実験の結果、夏期の温度ムラ解消と、秋期には約5割の消費エネルギー削減を実現した。
このうち、温度ムラの解消では、AI制御の場合は、室内の利用状況の変化などによって、一時的に26±2度の目標温度帯を外れてしまうエリアが発生しても、目標温度帯に速やかに復帰した。一方で、暑く感じたオフィスワーカーが自らの操作で20度に設定すると、長時間にわたり26±2度から外れたエリアが発生してしまった。そのため、AIが多量のデータを分析し、手動制御よりも6分間に1回の高頻度で温度変更を行うことにより、人が操作する空調制御では対応しきれなかった環境変化にも追従することが証明されたことになる。
秋期の消費エネルギー削減では、10月5日から11月27日までAIの空調制御を行い、空調消費電力は、東京建物が同規模の面積を利用している8〜10階の平均と比べ、消費エネルギーを50%程度に抑えた。また、個人の感覚ではなく、データを基に早朝以外は暖房を使わずほとんどの時間を冷房モードのみの使用となったことで、26±2度の目標温度帯を維持したことも省エネにつながった。

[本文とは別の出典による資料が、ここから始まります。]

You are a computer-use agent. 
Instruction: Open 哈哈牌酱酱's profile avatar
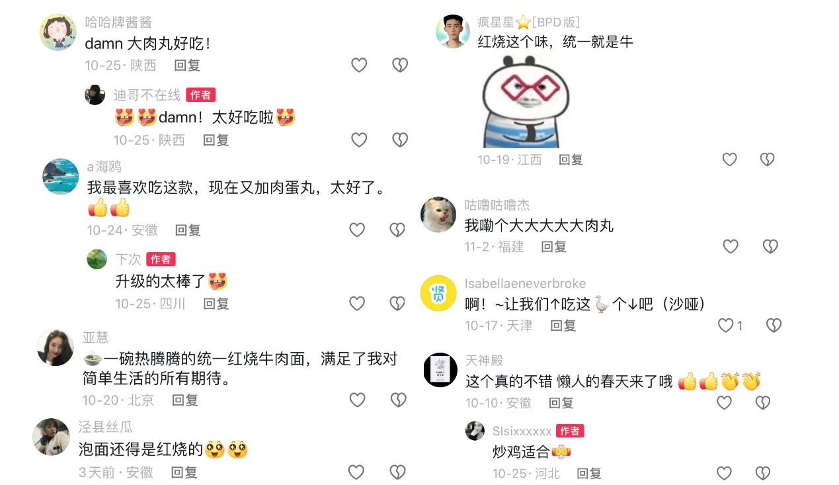tap(58, 32)
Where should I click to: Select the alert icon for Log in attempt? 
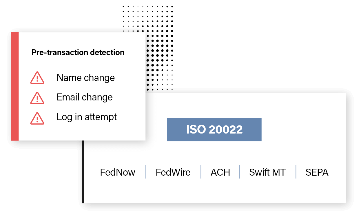37,118
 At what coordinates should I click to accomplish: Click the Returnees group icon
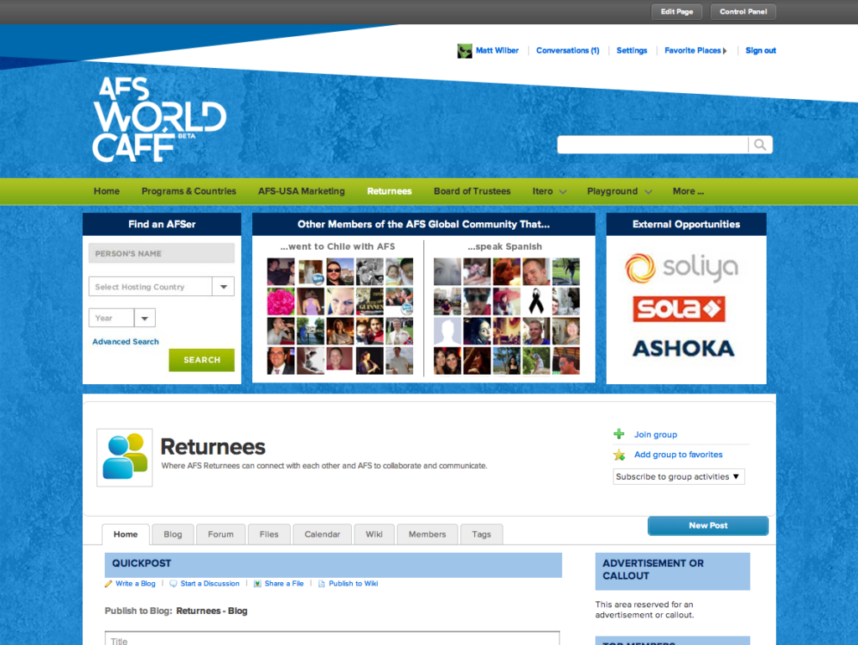(x=125, y=457)
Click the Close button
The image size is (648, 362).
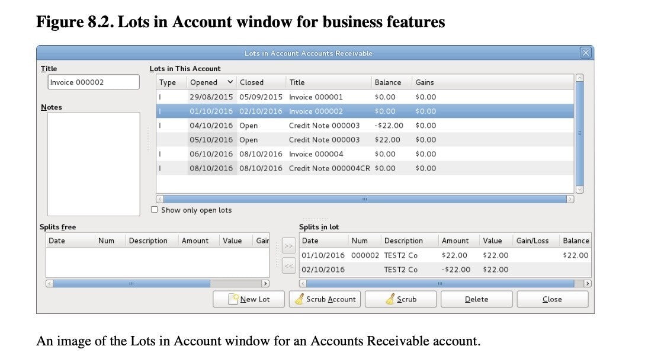point(552,299)
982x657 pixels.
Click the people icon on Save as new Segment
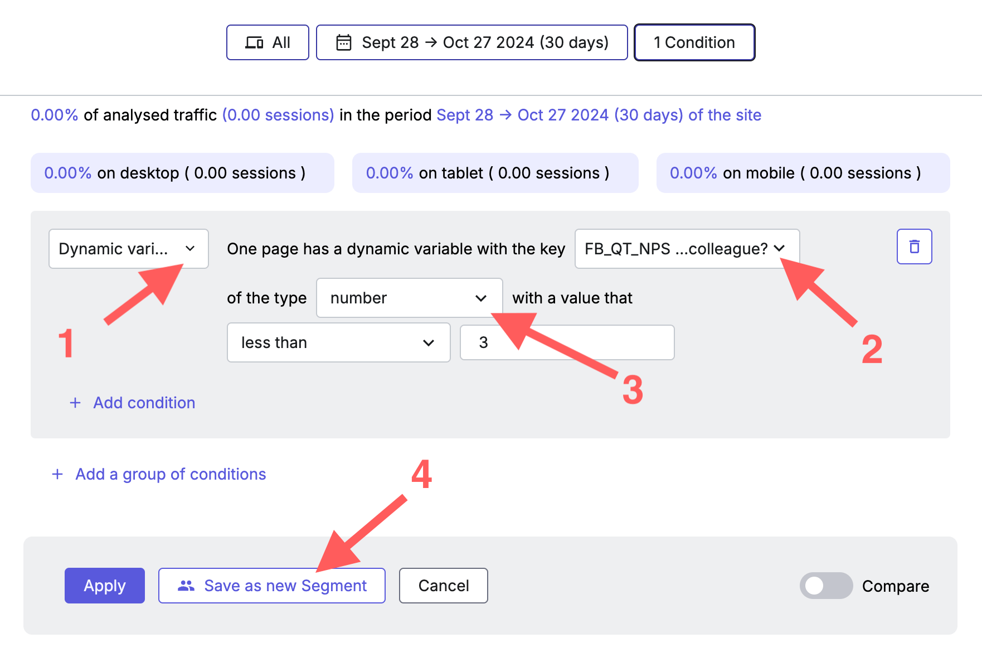[186, 586]
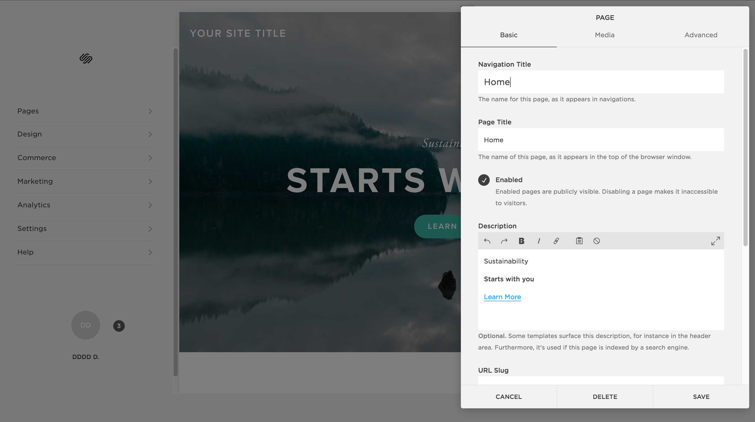Switch to the Advanced tab
755x422 pixels.
tap(701, 35)
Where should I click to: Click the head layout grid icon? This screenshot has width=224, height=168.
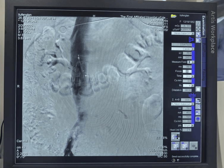(x=175, y=136)
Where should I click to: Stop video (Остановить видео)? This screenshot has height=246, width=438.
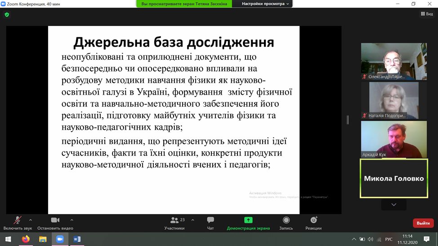[x=55, y=223]
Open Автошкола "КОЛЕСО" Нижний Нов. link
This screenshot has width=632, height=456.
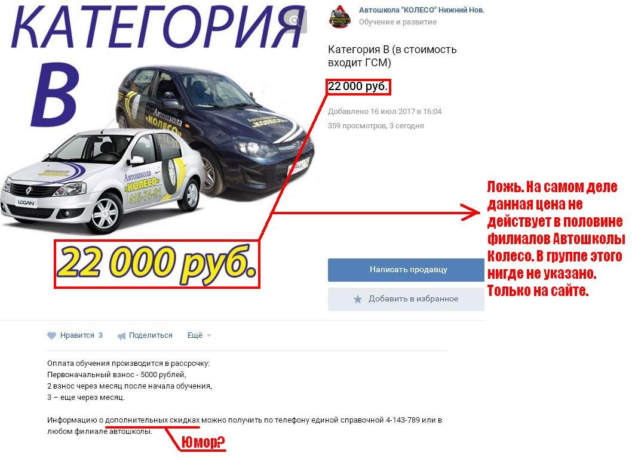tap(421, 10)

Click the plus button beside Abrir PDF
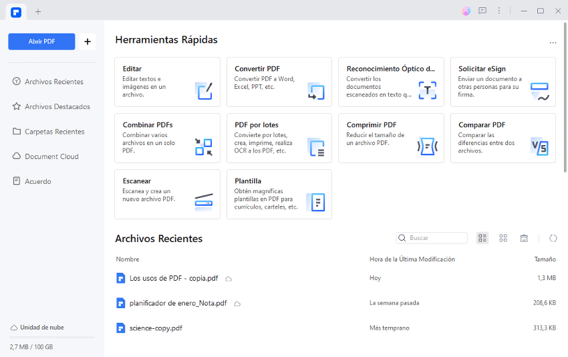88,41
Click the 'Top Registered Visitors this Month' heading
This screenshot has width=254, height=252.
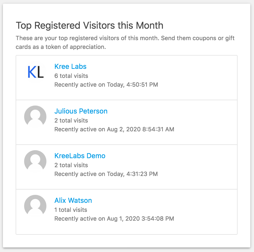[x=90, y=26]
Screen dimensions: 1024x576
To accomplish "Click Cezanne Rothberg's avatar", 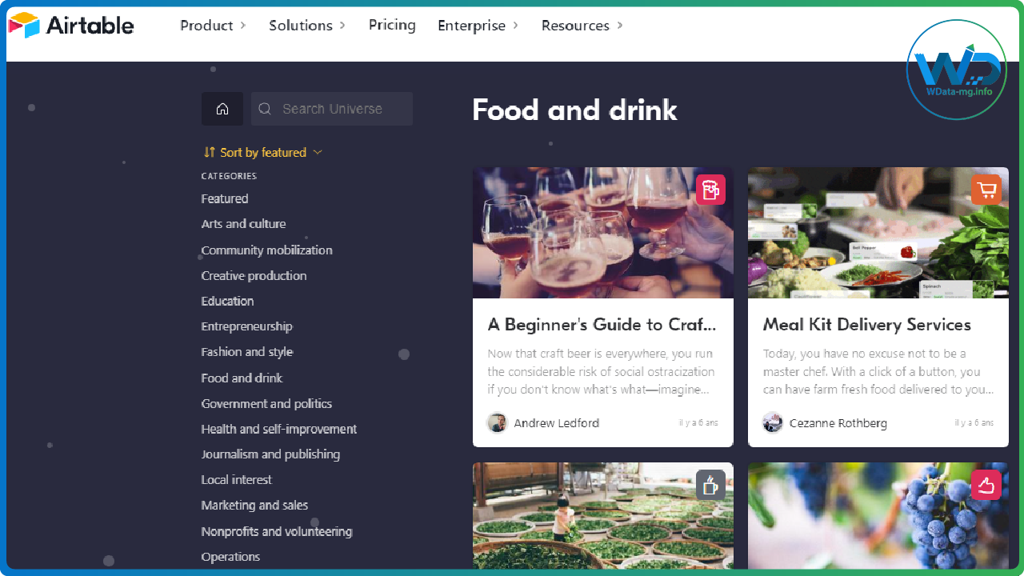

実証実験での3社の役割は、東京建物が実験の場として自社オフィスを環境整備し、提供するとともに全体をとりまとめ、TOKAIコミュニケーションズがAIの構築と調整を担当。内田洋行は、無線センサーの設置とセンサーデータを収集し、制御信号をAIから受信して空調機へ送信するシステムを構築した。
今後3社は、四季を通してAIによる空調制御を可能にするため、冬期から春期にかけても実証実験を行う他、オフィスの人口密度などの要素が変わった場合でも、同様の効果が得られるかを検証する。同時に、東京建物八重洲ビル内で実験対象フロアを拡大することも検討している。